CONSTELLATIONS
CONSTELLATIONS, Darlinghurst Theatre Co at the Eternity Theatre, 8 August-7September 2014. Photography by Gez Xavier Mansfield: Emma Palmer and Sam O’Sullivan.
Nick Payne won the Evening Standard award for Best New Play in 2012 after the premiere run of Constellations at the Royal Court (it later transferred to the West End). And in Anthony Skuse’s exquisitely wrought production for Darlinghurst, it’s easy to see why. First of all, it really is a remarkable play and would be even if the author were not, at the time of writing, a 29-year-old wunderkind.
Constellations runs for under 90 minutes yet is packed with ideas, ambition, laughter, tears and intelligence. It’s about quantum physics and bee-keeping and how these two apparently irreconcilable occupations can coincide and collide, or continue to orbit and never meet; or meet only in passing and occasionally…
It’s also about love and death and the whole damn thing with laid-back apiarist Roland (Sam O’Sullivan) falling for high-wired physicist Marianne (Emma Palmer). Or maybe not. At one point, early on, Marianne explains to Roland the idea of the multiverse - rather than the universe - and that “every choice, every decision you've ever and never made exists in an unimaginably vast ensemble of parallel universes”. It’s an appealing thought and as the two play out versions of this, the concepts of chance and coincidence also come into play.
Bit by bit, fragment by fragment, Roland and Marianne orbit and intersect and on each swing by, something has changed through time and space and - often hilariously - by attitude and misunderstanding.

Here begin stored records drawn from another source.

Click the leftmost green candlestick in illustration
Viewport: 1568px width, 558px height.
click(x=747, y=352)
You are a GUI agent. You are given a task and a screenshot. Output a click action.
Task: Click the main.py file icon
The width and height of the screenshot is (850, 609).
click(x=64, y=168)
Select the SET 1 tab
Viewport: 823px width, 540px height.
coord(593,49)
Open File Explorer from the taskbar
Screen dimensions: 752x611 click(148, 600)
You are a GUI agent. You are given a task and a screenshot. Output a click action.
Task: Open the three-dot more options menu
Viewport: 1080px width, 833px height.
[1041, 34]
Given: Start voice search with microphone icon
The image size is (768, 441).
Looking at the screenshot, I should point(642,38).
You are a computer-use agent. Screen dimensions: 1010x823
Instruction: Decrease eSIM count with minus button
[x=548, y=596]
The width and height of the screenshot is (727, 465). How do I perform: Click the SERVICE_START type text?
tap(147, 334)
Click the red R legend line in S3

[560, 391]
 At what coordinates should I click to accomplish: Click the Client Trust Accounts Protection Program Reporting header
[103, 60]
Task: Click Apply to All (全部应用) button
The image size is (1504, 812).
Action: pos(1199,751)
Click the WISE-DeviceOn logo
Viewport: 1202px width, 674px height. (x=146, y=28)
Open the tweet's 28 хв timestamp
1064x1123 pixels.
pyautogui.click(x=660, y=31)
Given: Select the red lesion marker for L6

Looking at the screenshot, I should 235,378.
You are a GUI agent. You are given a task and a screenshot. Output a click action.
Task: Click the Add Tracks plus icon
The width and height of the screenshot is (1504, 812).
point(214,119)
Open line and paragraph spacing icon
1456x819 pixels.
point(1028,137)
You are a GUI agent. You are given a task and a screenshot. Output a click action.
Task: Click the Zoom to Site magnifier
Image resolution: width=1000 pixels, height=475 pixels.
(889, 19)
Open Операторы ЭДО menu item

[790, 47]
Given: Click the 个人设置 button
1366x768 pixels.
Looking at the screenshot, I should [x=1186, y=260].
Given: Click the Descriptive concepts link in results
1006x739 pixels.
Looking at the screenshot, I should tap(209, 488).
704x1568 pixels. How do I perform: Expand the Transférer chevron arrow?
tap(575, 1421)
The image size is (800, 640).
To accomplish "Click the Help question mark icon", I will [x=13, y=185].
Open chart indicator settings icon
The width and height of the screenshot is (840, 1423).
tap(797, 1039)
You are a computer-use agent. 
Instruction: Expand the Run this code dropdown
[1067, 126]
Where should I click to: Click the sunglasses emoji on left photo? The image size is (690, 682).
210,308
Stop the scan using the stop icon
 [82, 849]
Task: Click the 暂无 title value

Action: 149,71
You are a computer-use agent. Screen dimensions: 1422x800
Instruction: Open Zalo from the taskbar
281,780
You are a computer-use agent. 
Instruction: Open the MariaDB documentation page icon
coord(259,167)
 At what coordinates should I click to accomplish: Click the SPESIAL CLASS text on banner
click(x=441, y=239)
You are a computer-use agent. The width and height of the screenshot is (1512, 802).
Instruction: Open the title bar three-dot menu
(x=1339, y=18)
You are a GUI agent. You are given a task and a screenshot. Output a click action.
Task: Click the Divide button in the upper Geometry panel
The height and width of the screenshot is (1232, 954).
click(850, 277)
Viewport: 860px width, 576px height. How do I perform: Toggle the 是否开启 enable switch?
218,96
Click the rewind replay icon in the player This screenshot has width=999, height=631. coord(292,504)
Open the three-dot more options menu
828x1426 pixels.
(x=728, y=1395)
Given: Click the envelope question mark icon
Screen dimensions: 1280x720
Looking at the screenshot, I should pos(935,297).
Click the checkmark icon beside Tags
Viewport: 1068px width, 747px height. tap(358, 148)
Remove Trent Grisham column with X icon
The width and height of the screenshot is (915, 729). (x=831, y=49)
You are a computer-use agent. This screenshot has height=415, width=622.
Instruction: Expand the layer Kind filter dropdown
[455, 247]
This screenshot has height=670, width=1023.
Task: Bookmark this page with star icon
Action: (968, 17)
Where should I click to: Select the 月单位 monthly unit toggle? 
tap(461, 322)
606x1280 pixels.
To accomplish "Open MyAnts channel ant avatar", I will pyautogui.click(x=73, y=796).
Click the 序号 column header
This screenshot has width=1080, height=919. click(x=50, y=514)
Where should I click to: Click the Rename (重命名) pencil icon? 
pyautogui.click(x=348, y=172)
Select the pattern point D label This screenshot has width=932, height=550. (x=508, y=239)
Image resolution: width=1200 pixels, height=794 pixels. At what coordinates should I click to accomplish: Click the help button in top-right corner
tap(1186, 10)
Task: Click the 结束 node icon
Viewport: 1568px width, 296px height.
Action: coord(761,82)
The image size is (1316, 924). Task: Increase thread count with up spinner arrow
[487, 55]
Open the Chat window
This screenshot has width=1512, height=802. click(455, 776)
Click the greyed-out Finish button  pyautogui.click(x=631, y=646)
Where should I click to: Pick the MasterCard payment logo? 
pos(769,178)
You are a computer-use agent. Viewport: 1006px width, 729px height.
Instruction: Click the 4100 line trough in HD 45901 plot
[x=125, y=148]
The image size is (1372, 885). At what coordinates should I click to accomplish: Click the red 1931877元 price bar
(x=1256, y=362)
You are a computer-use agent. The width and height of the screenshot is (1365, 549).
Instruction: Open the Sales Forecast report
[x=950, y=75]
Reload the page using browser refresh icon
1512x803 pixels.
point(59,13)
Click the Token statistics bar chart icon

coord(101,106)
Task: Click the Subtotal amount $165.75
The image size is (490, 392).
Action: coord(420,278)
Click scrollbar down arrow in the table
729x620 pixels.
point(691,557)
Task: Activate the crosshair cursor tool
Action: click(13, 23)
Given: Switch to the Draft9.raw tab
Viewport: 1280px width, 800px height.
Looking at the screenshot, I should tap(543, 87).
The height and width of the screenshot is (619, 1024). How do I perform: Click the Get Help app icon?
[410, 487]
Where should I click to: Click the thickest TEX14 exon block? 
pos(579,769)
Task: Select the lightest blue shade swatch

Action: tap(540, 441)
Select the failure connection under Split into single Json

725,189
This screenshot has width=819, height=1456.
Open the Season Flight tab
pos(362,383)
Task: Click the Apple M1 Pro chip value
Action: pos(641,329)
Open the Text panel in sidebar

So it begins with their meeting at a party and all the ways it could go. They progress - if that’s the word - into a relationship and subsequent double-dealing and then to consequences both final and powerfully touching. And throughout, the possibilities of change, chance and random acts of cruelty and kindness are played out.
Emma Palmer is magnificent across all the facets and possibilities given to her by the playwright; and in support and as a foil, Sam O’Sullivan is equal to her virtuoso performance. Production designer Gez Xavier Mansfield has opened the Eternity space to it fullest, barest extent and in conjunction with a lighting design by Sarah Swersky that focuses attention on the two actors but it nevertheless static and unobtrusive, the play and its playing are given all the oxygen such a rarified thing needs and deserves. The other element of the creative team is voice and dialect coach Linda Nicholls-Gidley - the nondescript English accents are the most difficult to achieve and sustain for a non-nondescript English speaker and Palmer speaks it like a native.
Constellations is an exhilarating, clever play, but it’s also simply about human beings and the crucial role of love and laughter in our lives. And it’s also a playful and profound riff on chance and other fine things. It’s hard to imagine not being absorbed, amused, moved and thoroughly entertained by this production.